The question is often asked, “What could we do as a race if we could increase our lifespans by several orders of magnitude?” The accumulation of wisdom and experience would accelerate our development and allow us to do great things.
And yes, we would be able to do great things. Great things that would be in service to greater and greater evil.
We are a fallen race, and while we are in these corruptible bodies, longer life would only exacerbate our corruption. What we need is a new type of life. What we need is new creation, not old creation stretched out and scraped thin.
Immortality would literally lead to our extinction. Banishment from the Garden was a punishment, yes, but like all discipline from God, it was also a grace. The reasoning given for our banishment is so we would not reach out our hands, eat of the tree of life, and live forever.
In The Magician’s Nephew, C.S. Lewis also hints at this truth. Jadis, the evil queen who would become the White Witch of The Lion, the Witch, and the Wardrobe, takes fruit from a garden in Narnia and gains everlasting life. Many today would consider this a victory. We are obsessed with long life, chasing after it like the Coyote chasing Roadrunner, with similar results.

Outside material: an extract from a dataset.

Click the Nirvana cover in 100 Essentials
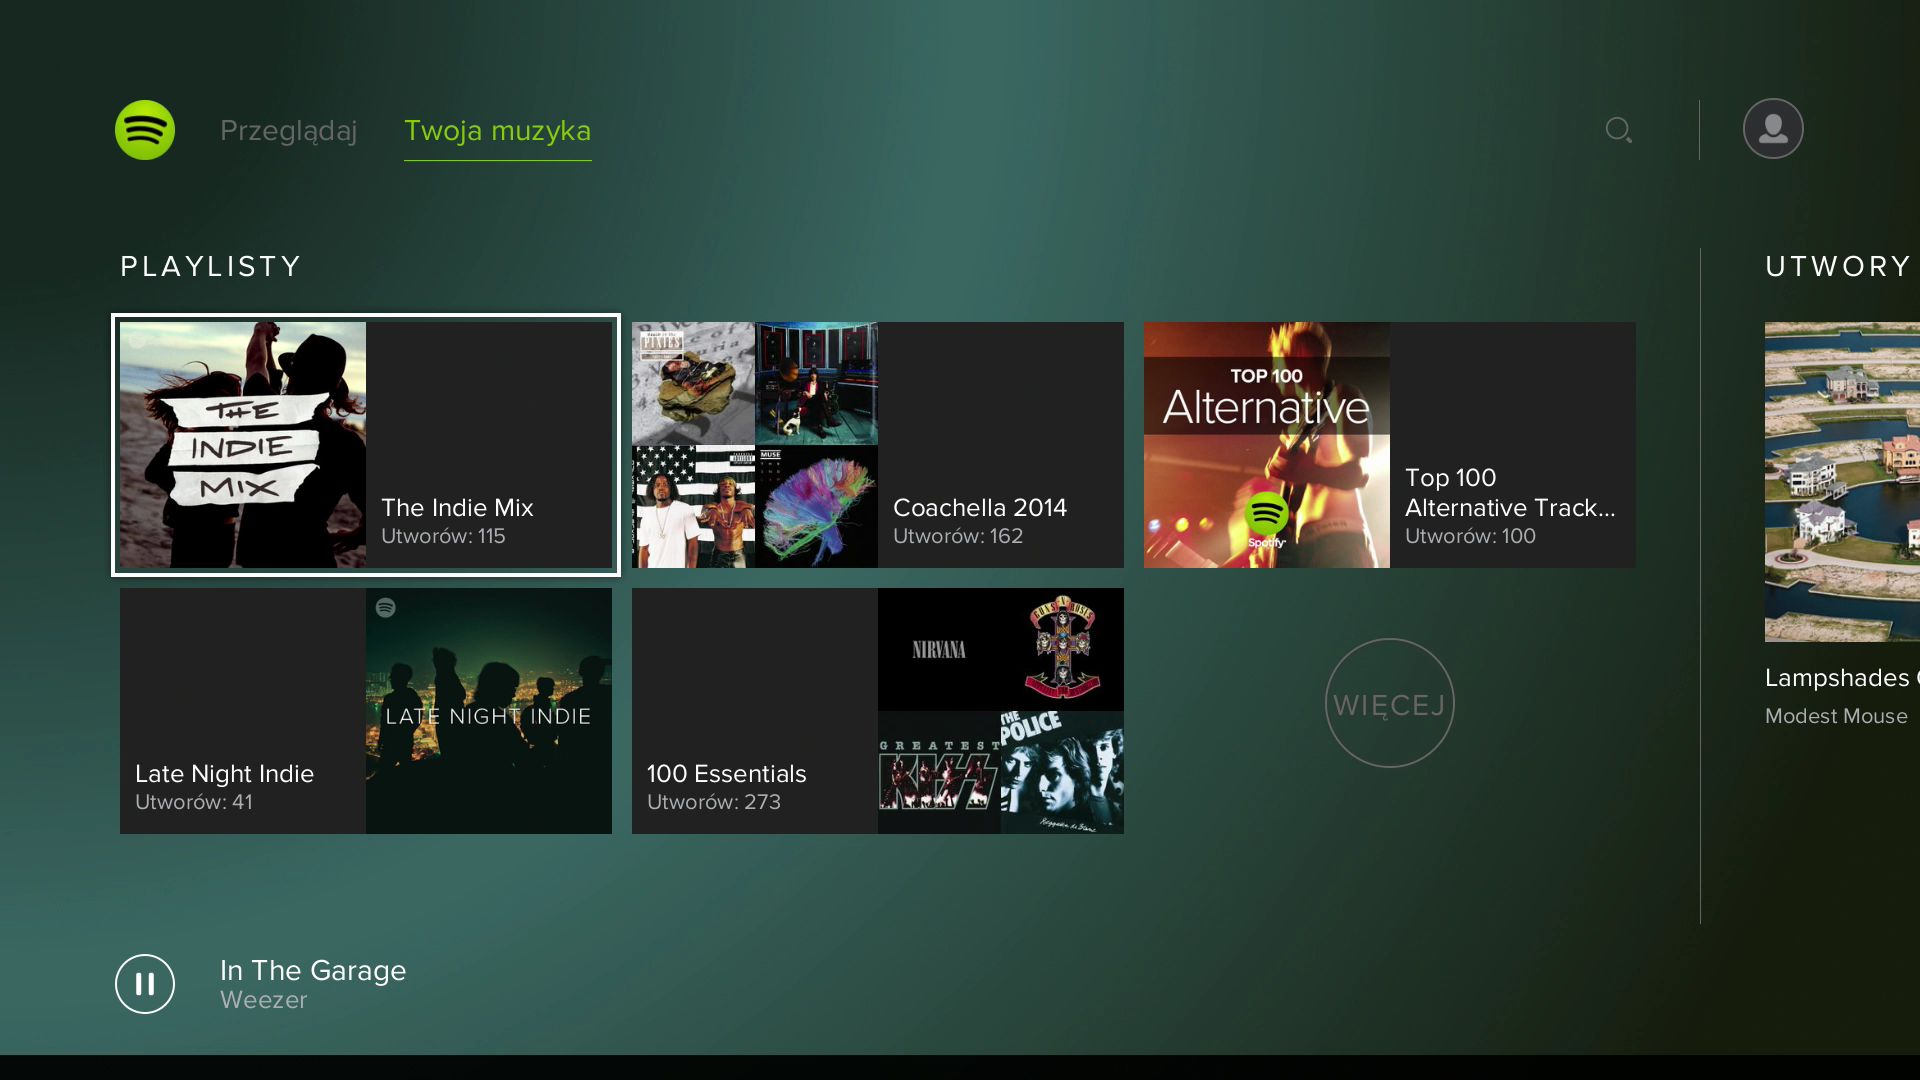The height and width of the screenshot is (1080, 1920). [x=938, y=650]
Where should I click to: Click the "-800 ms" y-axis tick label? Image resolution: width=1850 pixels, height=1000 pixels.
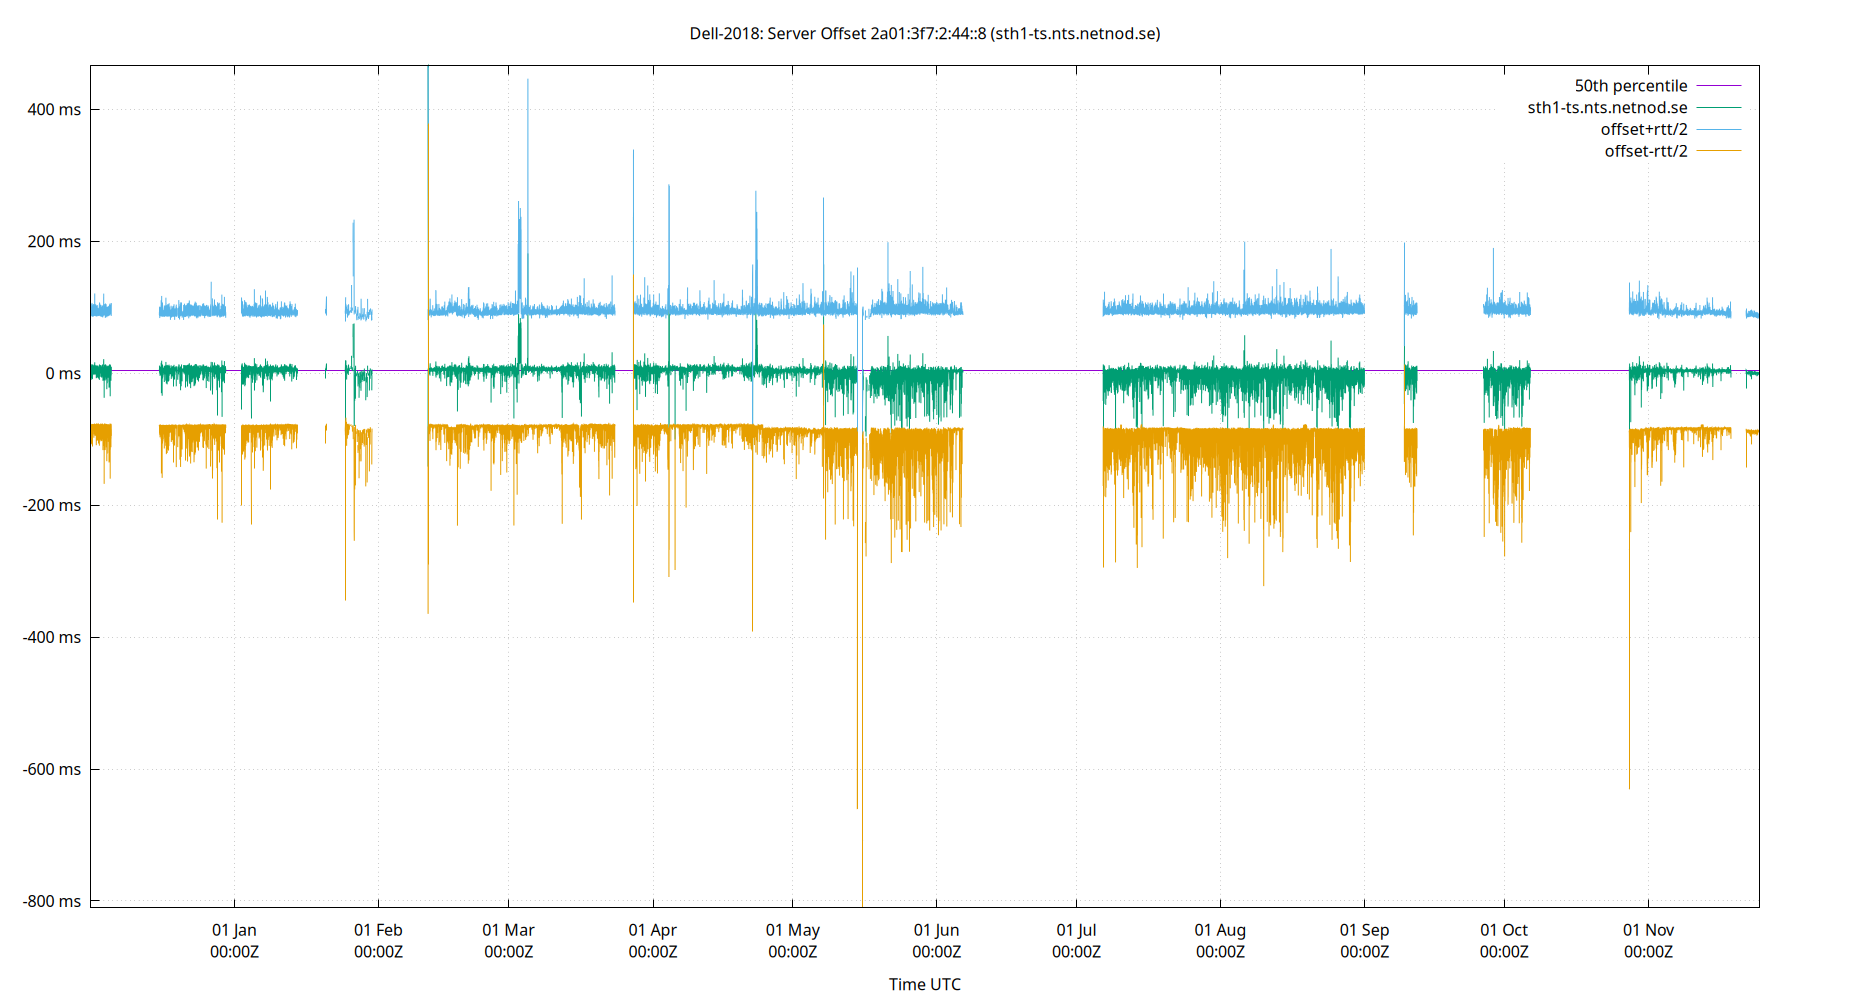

And yet Lewis says Jadis is doomed to misery.
But length of days with an evil heart is only length of misery and already she begins to know. All get what they want; they do not always like it.
Death is the great enemy, yet the type of immortality we seek would lead to a half-life, the kind where we use fangs to suck blood. If disease and death were conquered, Man would still be a sinful creature, only more terrifying and miserable, able to take their misery, multiply it, and spread it across the universe. Can you imagine a Stalin who lived forever, and there was no way to get rid of him?
Without Christ, immortality is a curse.